苫小牧市は6日に開かれた市健康づくり推進協議会で市自殺対策行動計画案を報告した。自殺を未然に防ぐため、市や関係機関の役割を明確化して連携を進める。20日に開会する市議会定例会に提案し、4月からの運用を目指す。
計画案によると、基本方針は▽関係機関のネットワーク形成と連携▽身近な地域で相談できる場所の周知と人材育成▽子どもや若者の自殺対策推進▽メンタルヘルス対策を促進し、仕事と生活を調和―の4点。

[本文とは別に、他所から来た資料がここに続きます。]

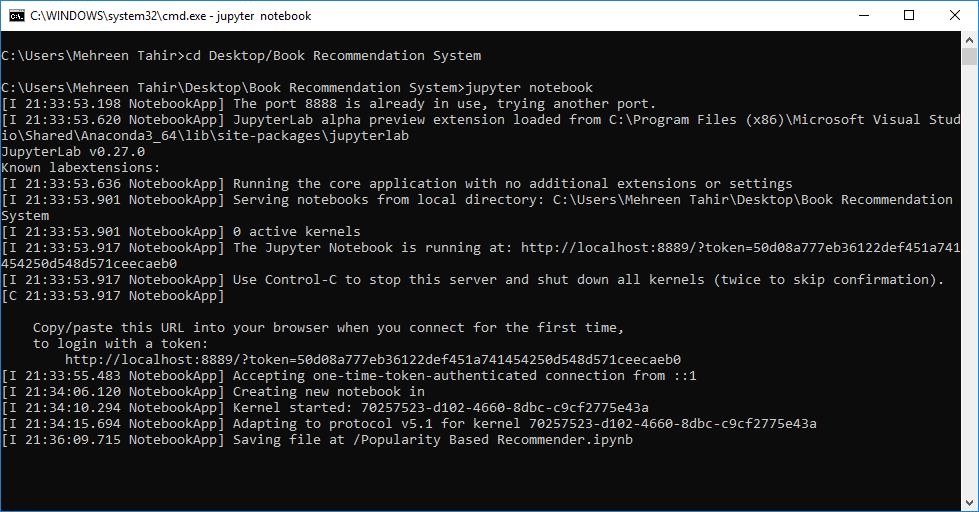Click the 'JupyterLab v0.27.0' line

point(73,152)
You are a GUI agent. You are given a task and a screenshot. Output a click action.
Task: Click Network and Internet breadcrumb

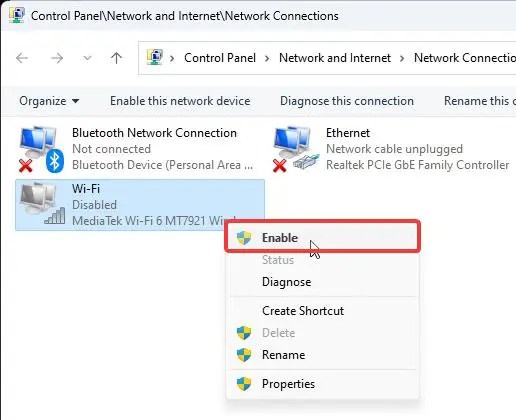335,58
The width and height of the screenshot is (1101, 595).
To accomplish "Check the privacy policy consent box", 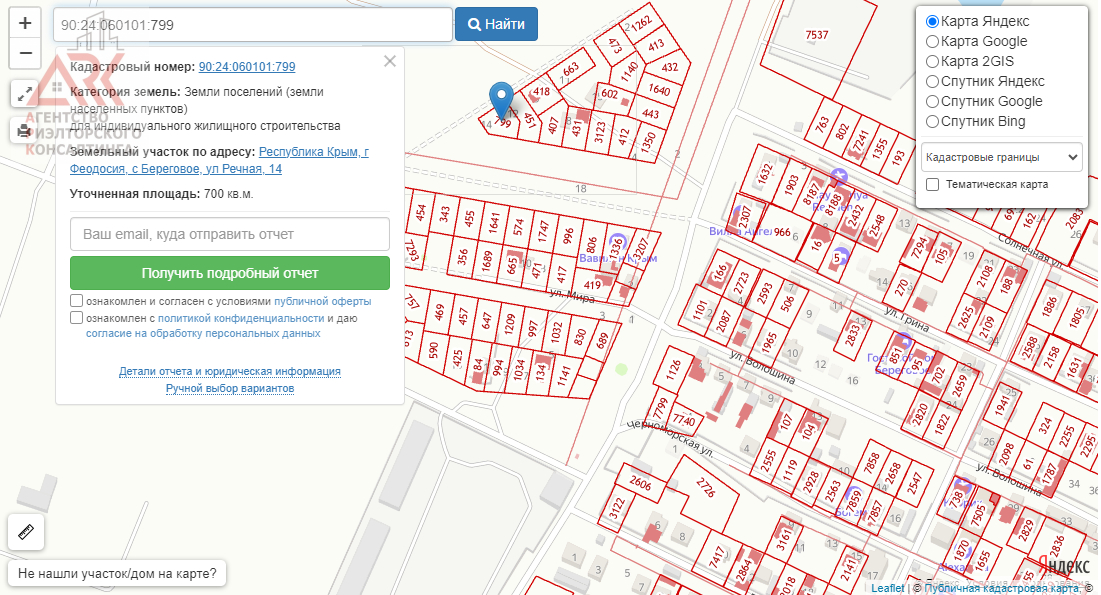I will [77, 318].
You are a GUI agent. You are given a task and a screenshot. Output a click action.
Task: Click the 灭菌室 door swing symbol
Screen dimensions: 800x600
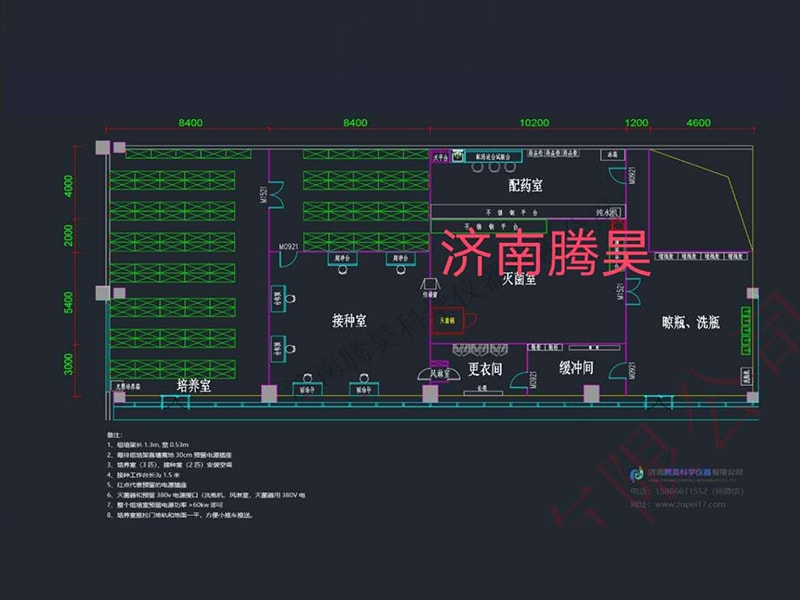634,290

市立病院や消防署を含む市の各部署をはじめ、苫小牧保健所、社会福祉協議会、年金事務所、民間医療機関(精神科分野)などの役割と連携の仕組みを明記した。
例えば、借金や人間関係に問題を抱える生活困窮者に対しては、相談窓口となる市総合福祉課が関係機関と連携して生活が安定するよう促す。それぞれのケースに応じて関わる役割を決め、さまざまな形で関わりと支援を行うイメージだ。運用に向けては、岩倉博文市長をトップとする推進本部を設置。全庁で横断的に連携する体制を敷く。
報告を受けた市健康づくり推進協議会の片岡昌哉委員長(植苗病院院長)は「自殺の原因はいろいろあり、予防に関わる行政や医療機関は多い。役割が明確化され、連携しやすくなった」と評価した。
市は2018年に策定した健康増進計画「健やかとまこまいstep2」に自殺対策の推進を明記。人口10万人当たりの自殺死亡率を16年度の20・14人から21年度までに17・12人に減らす目標を掲げており、その達成に向けて計画案をまとめた。